Revenue Cat iOS - How do I validate purchases so that jailbroken iPhones can't crack the In App Purchase?

Question

I just released an app for iOS and I used Revenue Cat to help with IAPs. I just found out that anyone with a jailbroken iPhone can make fake purchases that give them the "goods" without making a payment. Does Revenue Cat have a way to verify and make sure this doesn't happen?

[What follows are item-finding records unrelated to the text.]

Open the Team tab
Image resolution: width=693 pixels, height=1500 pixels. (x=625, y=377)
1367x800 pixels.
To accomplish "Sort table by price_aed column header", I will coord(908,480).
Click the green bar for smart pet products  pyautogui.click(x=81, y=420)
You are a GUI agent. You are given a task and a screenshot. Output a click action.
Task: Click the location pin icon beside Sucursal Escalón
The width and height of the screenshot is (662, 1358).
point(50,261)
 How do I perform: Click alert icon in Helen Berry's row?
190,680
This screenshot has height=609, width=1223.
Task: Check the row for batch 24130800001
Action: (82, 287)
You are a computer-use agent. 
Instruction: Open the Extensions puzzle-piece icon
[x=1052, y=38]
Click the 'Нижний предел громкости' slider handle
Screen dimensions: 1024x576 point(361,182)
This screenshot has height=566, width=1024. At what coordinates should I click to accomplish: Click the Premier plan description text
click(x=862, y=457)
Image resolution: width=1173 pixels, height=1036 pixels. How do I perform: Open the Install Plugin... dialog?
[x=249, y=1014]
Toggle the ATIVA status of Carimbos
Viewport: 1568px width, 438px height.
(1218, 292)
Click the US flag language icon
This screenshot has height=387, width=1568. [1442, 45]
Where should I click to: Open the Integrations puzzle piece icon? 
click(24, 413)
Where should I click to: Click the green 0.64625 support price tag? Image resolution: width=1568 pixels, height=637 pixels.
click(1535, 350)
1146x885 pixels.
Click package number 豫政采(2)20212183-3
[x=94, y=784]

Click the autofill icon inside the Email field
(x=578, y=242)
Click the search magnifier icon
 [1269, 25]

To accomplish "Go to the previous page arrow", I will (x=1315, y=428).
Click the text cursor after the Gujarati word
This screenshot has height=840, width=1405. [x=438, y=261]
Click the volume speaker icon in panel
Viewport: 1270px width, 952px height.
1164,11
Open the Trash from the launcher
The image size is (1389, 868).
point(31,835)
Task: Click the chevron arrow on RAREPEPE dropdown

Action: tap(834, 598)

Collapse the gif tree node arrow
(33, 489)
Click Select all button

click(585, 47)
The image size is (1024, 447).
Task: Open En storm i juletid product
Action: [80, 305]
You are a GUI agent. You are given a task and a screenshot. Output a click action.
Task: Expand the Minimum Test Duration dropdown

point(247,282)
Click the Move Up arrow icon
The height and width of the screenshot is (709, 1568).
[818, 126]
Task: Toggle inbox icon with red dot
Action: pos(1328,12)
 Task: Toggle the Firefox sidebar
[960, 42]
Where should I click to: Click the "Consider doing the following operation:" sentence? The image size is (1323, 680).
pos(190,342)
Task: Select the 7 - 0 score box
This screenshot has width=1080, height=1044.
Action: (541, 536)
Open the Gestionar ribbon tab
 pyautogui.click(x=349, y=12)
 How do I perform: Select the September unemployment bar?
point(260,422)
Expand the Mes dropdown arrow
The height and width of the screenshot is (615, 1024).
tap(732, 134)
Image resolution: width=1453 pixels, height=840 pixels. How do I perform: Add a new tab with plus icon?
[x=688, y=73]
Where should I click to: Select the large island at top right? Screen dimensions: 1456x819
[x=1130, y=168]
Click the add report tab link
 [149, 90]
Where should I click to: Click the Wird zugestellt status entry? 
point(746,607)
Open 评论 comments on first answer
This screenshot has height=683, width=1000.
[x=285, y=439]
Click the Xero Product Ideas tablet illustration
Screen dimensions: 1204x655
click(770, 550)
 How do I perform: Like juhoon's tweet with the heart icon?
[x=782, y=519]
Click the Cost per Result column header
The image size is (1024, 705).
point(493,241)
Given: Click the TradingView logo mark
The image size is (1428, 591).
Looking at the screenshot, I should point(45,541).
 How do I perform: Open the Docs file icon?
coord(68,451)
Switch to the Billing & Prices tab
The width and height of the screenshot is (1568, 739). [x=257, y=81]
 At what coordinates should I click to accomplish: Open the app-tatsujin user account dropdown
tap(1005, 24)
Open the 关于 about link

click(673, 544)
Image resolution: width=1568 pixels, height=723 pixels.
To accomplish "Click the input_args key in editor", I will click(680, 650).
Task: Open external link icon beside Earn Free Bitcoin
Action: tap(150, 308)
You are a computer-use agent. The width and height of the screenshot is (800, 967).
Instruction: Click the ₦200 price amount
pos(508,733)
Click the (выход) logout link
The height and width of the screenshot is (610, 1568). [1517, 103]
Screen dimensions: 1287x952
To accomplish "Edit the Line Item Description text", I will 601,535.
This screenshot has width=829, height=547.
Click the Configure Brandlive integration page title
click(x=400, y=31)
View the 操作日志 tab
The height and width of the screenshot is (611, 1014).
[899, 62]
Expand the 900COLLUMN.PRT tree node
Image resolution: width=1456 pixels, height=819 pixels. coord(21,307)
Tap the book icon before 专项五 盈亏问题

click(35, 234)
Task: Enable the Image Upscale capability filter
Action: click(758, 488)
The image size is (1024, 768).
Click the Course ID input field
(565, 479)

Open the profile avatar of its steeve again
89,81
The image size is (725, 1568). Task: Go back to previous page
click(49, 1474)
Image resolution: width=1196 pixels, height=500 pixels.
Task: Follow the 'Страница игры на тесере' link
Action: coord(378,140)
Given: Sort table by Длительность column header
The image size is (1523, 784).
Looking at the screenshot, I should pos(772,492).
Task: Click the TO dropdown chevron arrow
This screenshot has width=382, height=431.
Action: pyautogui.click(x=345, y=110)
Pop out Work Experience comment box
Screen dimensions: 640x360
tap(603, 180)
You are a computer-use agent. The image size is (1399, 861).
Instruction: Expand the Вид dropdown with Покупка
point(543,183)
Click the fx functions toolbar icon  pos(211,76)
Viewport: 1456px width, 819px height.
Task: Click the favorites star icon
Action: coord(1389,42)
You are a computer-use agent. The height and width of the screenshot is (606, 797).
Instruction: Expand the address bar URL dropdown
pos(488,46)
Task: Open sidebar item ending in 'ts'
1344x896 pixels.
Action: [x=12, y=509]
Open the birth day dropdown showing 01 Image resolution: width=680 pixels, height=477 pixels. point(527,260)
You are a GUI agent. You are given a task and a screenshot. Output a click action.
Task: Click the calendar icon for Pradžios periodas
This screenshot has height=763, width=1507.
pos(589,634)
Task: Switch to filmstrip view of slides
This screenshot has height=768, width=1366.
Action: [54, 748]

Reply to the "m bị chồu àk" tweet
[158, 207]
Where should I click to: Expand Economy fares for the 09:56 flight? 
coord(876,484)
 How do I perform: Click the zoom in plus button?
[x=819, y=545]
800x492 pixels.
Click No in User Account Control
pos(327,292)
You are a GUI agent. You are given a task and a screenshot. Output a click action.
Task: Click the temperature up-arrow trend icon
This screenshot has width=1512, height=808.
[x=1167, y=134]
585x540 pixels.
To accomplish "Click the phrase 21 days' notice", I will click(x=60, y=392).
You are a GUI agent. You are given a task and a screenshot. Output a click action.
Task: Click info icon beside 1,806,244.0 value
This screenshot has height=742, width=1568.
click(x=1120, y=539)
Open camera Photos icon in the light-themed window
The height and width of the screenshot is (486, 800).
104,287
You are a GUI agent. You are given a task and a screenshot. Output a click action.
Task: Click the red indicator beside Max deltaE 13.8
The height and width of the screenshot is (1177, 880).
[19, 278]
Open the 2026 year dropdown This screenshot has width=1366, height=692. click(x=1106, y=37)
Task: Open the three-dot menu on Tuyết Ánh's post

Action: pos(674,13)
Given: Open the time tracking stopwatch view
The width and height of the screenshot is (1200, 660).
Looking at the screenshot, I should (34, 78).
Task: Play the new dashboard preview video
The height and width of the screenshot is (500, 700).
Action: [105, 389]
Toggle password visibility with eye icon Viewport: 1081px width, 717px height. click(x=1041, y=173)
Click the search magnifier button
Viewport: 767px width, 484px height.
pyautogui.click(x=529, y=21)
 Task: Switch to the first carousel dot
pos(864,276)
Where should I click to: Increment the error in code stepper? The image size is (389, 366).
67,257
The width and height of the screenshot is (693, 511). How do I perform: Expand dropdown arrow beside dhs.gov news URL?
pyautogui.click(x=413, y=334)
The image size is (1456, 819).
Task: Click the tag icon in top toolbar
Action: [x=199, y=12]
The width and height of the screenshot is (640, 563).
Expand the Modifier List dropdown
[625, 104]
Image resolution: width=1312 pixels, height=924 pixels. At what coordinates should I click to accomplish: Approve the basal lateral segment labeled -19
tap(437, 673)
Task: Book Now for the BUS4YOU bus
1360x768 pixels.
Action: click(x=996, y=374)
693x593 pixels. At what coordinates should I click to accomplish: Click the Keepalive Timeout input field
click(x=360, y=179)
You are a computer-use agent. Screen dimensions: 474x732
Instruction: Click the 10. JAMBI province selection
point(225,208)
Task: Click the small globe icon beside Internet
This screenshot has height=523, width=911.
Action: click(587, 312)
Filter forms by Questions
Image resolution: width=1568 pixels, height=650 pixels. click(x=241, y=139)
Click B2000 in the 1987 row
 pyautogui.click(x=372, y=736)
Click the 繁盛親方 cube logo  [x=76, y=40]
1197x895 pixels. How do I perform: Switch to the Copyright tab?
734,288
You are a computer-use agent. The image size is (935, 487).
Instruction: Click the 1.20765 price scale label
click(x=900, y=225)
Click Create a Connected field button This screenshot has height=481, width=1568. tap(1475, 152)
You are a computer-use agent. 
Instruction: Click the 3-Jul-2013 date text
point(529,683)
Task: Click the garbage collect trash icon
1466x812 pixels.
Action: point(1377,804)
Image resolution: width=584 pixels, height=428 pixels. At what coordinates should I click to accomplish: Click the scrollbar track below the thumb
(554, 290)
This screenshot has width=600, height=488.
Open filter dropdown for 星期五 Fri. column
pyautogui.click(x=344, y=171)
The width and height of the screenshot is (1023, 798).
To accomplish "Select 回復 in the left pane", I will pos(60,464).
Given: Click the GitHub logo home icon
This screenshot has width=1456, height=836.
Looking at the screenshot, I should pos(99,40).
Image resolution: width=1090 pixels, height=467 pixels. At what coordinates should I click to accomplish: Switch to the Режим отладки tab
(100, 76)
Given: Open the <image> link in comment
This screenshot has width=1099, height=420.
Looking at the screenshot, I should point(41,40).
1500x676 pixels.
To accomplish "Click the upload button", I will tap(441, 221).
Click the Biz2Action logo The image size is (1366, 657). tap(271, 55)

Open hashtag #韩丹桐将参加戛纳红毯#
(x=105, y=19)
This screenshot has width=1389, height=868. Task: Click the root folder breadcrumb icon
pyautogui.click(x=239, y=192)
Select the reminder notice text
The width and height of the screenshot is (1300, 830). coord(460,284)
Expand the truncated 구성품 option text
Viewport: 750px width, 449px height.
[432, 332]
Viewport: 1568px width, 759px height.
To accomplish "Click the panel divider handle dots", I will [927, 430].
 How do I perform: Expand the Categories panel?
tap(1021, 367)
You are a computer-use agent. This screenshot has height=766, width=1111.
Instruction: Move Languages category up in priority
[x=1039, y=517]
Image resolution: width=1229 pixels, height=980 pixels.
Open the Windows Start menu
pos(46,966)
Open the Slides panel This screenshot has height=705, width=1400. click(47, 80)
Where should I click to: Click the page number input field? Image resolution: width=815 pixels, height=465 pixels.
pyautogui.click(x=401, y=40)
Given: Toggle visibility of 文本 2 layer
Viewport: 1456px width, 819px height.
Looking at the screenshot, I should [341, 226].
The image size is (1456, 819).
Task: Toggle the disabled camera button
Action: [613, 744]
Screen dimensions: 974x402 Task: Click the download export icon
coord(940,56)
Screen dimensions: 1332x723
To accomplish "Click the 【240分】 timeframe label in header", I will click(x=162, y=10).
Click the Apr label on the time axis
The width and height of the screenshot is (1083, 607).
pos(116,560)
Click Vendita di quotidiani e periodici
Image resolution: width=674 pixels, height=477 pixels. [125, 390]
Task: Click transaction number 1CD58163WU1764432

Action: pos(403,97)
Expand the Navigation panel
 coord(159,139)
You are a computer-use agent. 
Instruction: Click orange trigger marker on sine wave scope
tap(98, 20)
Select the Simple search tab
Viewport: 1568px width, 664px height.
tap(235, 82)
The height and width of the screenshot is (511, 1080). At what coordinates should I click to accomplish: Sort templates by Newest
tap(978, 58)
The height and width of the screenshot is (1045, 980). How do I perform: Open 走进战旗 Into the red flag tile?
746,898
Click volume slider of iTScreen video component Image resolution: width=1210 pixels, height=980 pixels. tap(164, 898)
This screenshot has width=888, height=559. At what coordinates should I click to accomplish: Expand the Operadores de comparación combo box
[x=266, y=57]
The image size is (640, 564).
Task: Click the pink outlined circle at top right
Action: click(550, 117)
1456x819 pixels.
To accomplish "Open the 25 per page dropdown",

Here is the code for when a certain is made in the app (button press):

guard let package = offering?.availablePackages[2] else {
    print("No available package")
    return
}
Purchases.shared.purchasePackage(package) { (trans, info, error, cancelled) in
    // handle purchase
    if trans?.transactionState == .purchased {
        if let currentUser = Auth.auth().currentUser {
            var ref: DatabaseReference!
            ref = Database.database().reference()
            ref.child("users/\(currentUser.uid)/score").getData(completion:  { error, snapshot in
              guard error == nil else {
                print(error!.localizedDescription)
                return;
              }
              let score = snapshot.value as? Int ?? 0;
                let newScore = score + 100
                ref = Database.database().reference()
                ref.child("users").child(currentUser.uid).updateChildValues(["score": newScore])
            });
       }
    }
}

Answer 1

Incrementing the score from the client is not very secure. You could listen for RevenueCat webhooks and update the score server side on a successful purchase or renewal. The webhook will only be dispatched from RevenueCat on a valid purchase that's securely verified with Apple.

Another approach to this would be to ping your server in the purchase completion block to check RevenueCat for the latest purchase status. So you ping your server, then from your server you call RevenueCat's GET /subscriber endpoint and make sure the score has been updated. Webhooks then could be used as a redundancy mechanism.